## Tarefa
Segundo o artigo, que tipo de consciência o contacto com a arte permite criar?

## Artigo
################
Sim, sem dúvida nenhuma. O contacto com a arte tem essa possibilidade de nos sensibilizar, de permitir criar uma consciência crítica e para que as sociedades possam ser justas e plurais, livres e iguais é sem dúvida nenhuma um fator importante. Devem ser criadas oportunidades para trabalhar a construção do espírito crítico para que possamos olhar para os problemas, ver a sua dimensão e ter a capacidade de questionar e propor alternativas. 

O contacto dos jovens e de qualquer pessoa com este tipo de arte contribuirá para pensar sobre um assunto que até então não pensou, e se pensou viu de outro modo e ângulo, a arte possibilita-lhe aprofundar esse questionamento e, portanto, sem dúvida nenhuma que acrescenta. 

Que medidas políticas podem ser criadas ou melhoradas para fomentar a aceitação da multiculturalidade na sociedade portuguesa?
################
## Entradas
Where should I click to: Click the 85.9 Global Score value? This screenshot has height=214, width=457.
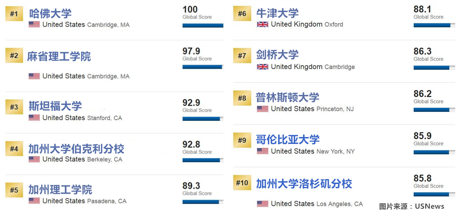422,136
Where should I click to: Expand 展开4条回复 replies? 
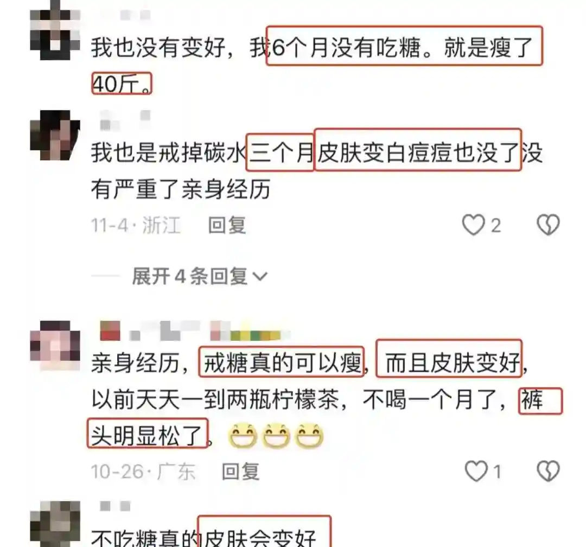(199, 277)
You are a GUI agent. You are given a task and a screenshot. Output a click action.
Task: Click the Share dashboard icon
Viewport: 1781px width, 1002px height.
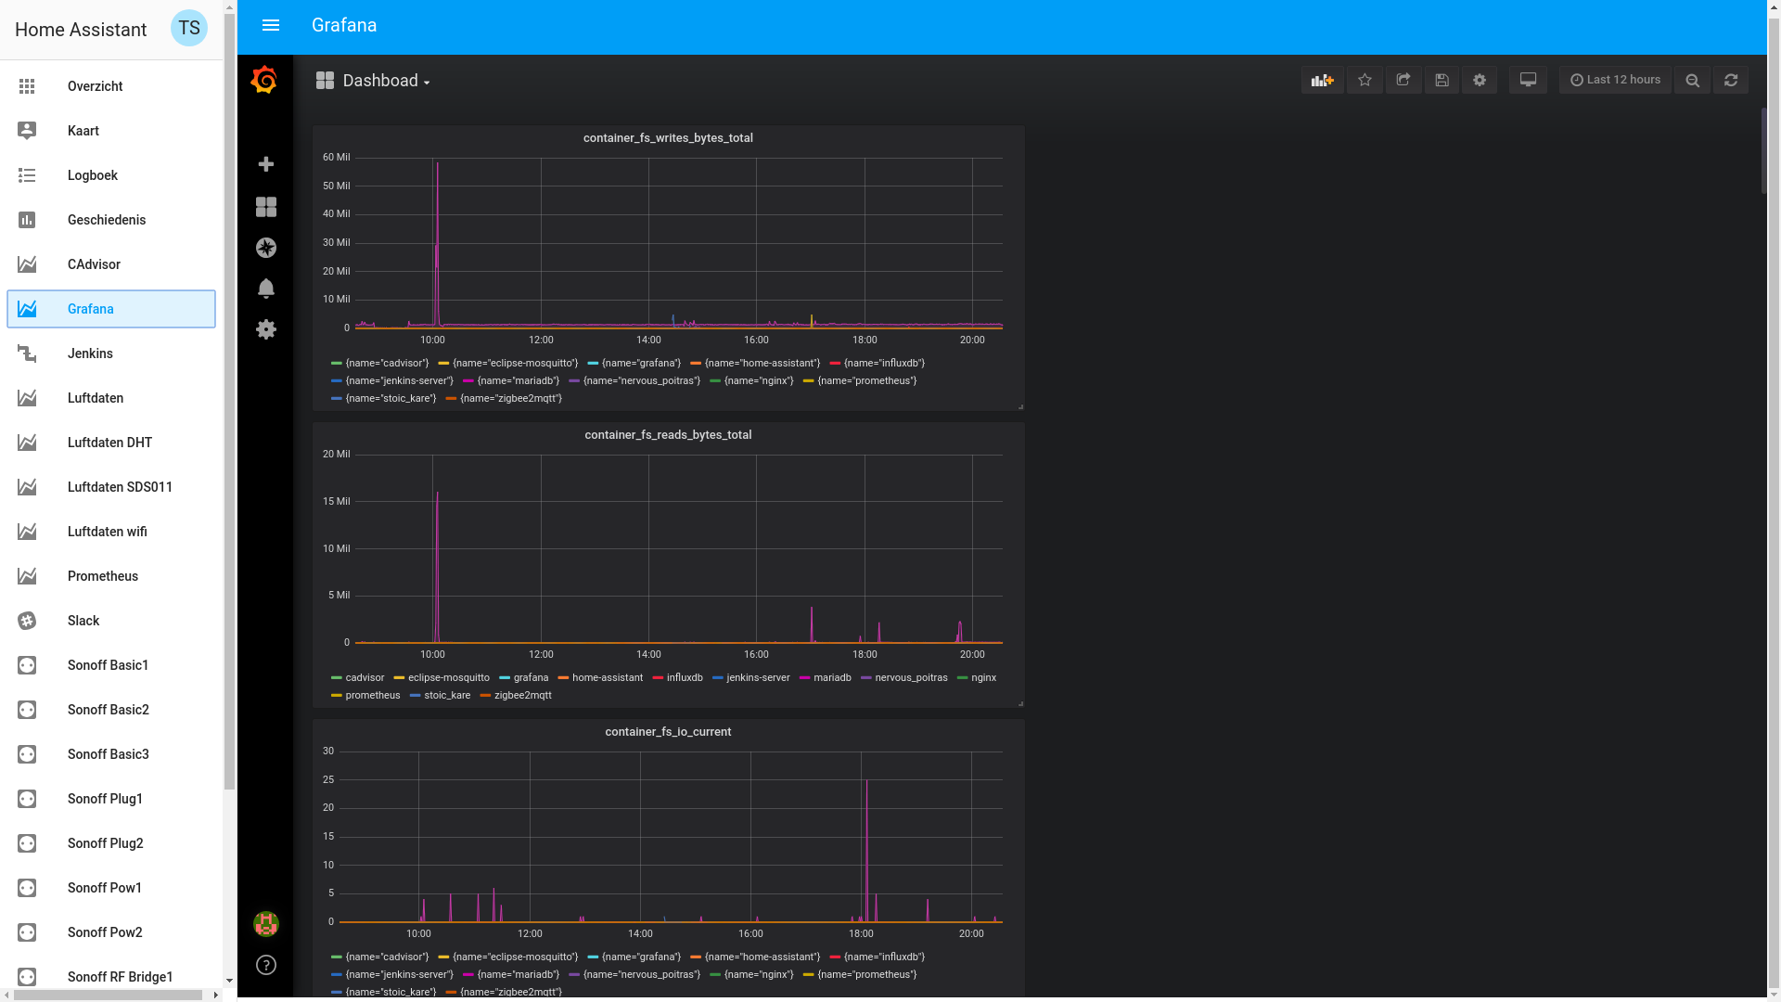(1403, 80)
################
## Resolução
Uma consciência crítica.